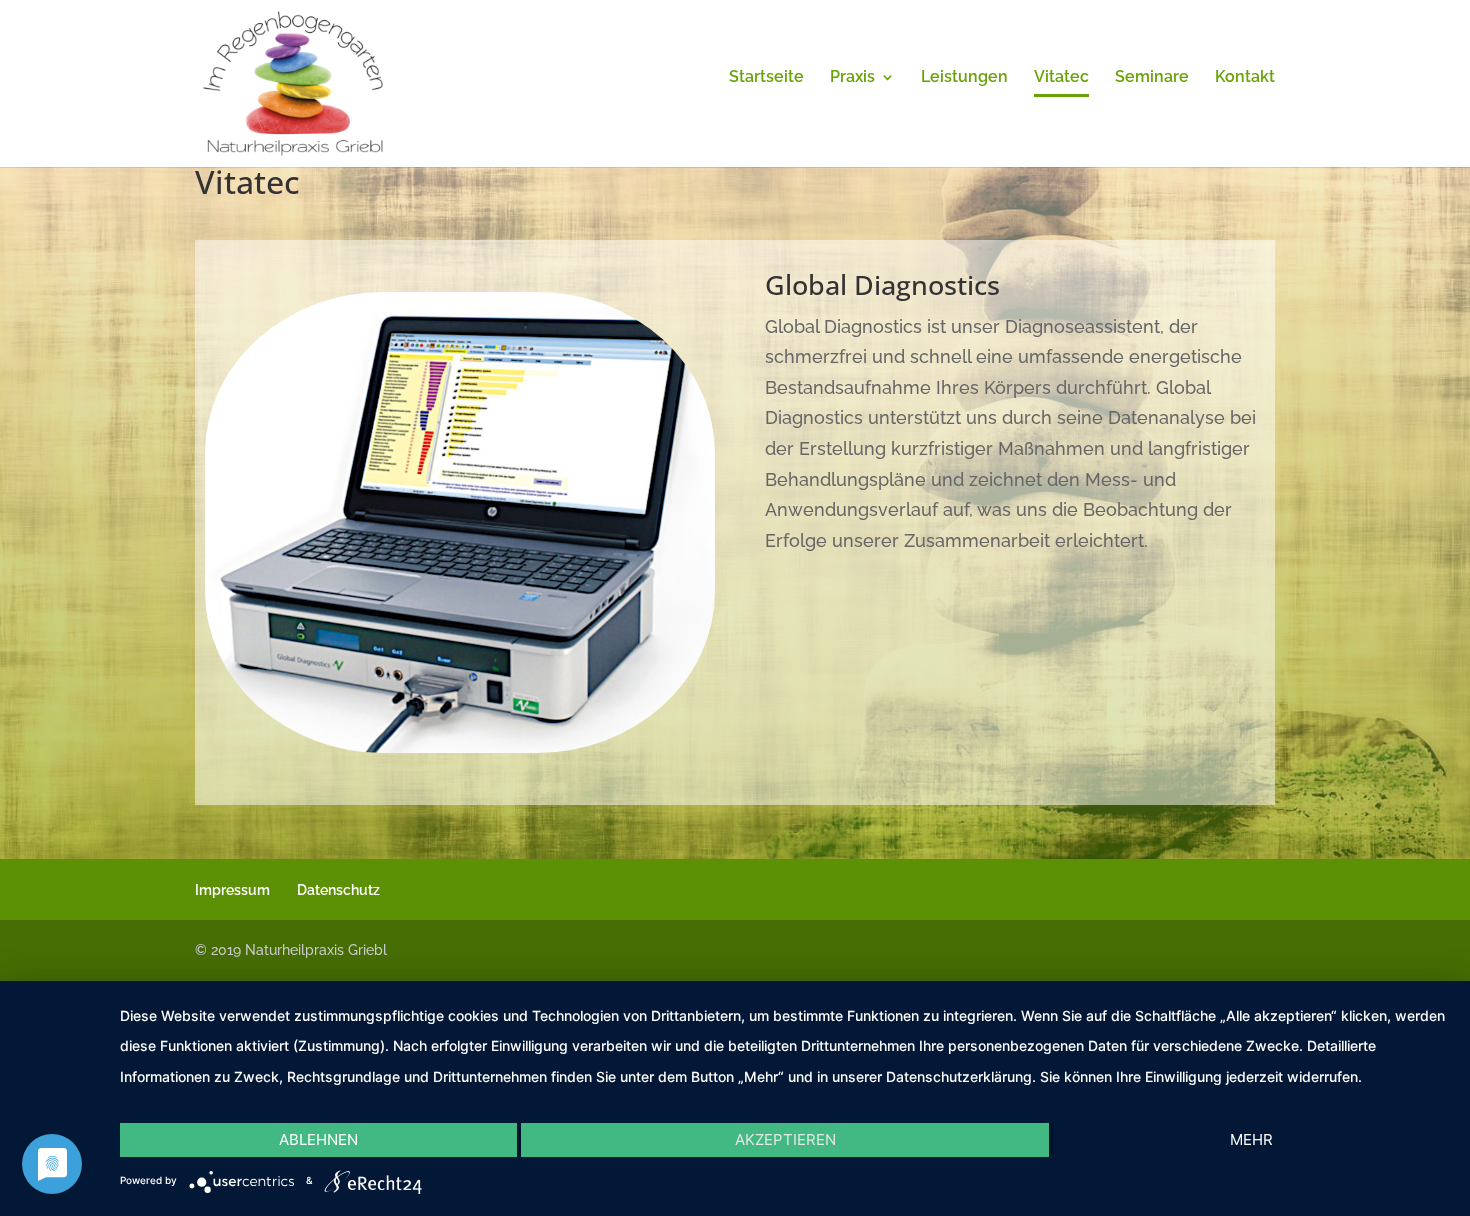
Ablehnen (318, 1139)
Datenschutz (338, 890)
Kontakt (1245, 78)
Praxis (852, 78)
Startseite (766, 78)
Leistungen (964, 78)
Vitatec (1061, 78)
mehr (1251, 1139)
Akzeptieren (785, 1139)
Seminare (1152, 78)
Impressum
^^^^
**Task to complete**
From the first line to the last, print the records exactly; leave out the pictures.

**Result of this exercise**
Ablehnen (318, 1139)
Datenschutz (338, 890)
Kontakt (1245, 78)
Praxis (852, 78)
Startseite (766, 78)
Leistungen (964, 78)
Vitatec (1061, 78)
mehr (1251, 1139)
Akzeptieren (785, 1139)
Seminare (1152, 78)
Impressum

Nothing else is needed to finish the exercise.